Pour la plupart des pays du Tiers-Monde et pour le Maroc en particulier, l’on pourrait constater trois grandes choses à mon sens très significatives :

- L’on assiste au Maroc, et depuis quelques années seulement, à l’émergence d’un discours sur ces autoroutes plutôt vague et non défini :

+ Une déclaration gouvernementale qui use du concept de « société de l’information et du savoir » sans en préciser la consistance, la teneur, les contours encore moins les acteurs devant prendre en charge sa concrétisation ou son financement.

+ Au niveau du Secrétariat d’Etat chargé des nouvelles technologies de l’information, l’on a pratiquement affaire à une certaine indétermination faute de définition des règles du jeu par rapport à l’opérateur actuel et les opérateurs à venir.

+ Au niveau de l’opérateur principal des télécommunications, l’approche instrumentale (c’est à dire par les supports et les tuyaux) semble privilégiée sans référence aucune à la problématique des contenus et de la substance.

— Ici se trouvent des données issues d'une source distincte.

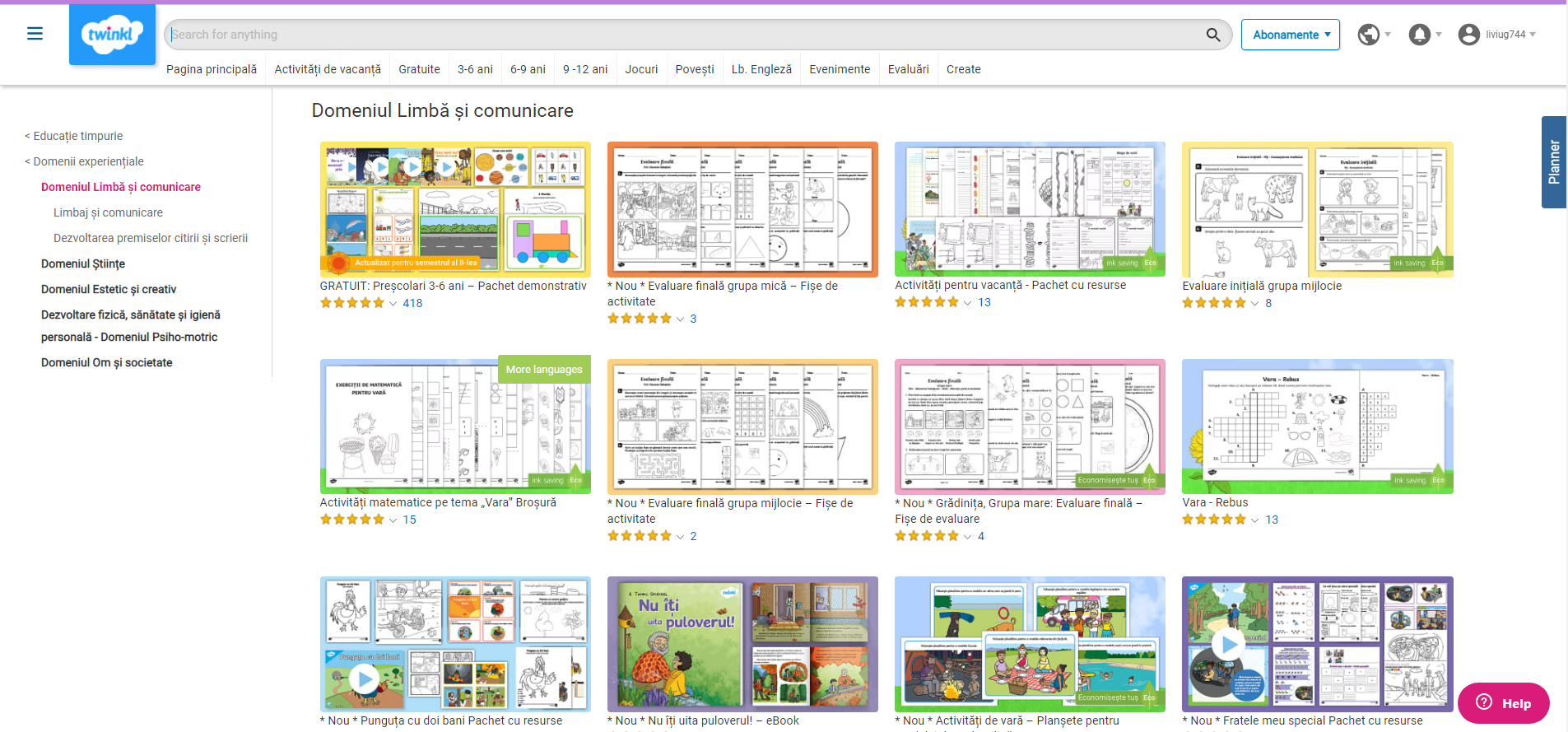1568x732 pixels.
Task: Open the notifications bell icon
Action: point(1420,35)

- L’on a ensuite affaire :

+ A un réseau de télécommunications peu étendu, de densité très moyenne et dont les choix technologiques appellent réserves et réflexions.

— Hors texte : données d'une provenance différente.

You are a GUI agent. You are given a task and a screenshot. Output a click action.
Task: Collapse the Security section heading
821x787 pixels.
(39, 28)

+ A un parc informatique insignifiant en nombre d’ordinateurs et en quantité de bases de données sans évoquer l’absence d’une action de numérisation des contenus et des œuvres.

+ Et à un paysage audiovisuel dont on ne cesse de critiquer la forme institutionnelle, la qualité des programmes et la « déontologie » dominante.

- Et l’on a affaire, en troisième, à des contraintes d’ordre structurel et à des pesanteurs de deux ordres fort bloquantes : les pesanteurs de l’accessibilité (économique, sociale et culturelle) dont il est fort malaisé de concilier avec le discours en vogue sur la société de l’information au Maroc ; et les pesanteurs d’appropriabilité des technologies en général et des technologies d’information et de communication en particulier.

Ces technologies ne sont, pour ainsi dire, endogénéisées ni par l’appareil productif, ni par les structures sociales, encore moins par le système des valeurs en vigueur.  

C’est, à mon sens, pour ces raisons que le discours sur les autoroutes et la société d’information au Maroc (et dans le Tiers-Monde en général) est un discours trompeur, mystificateur, sans substance aucune et dont il faudrait déshabiller les fondements et dévoiler les soubassements.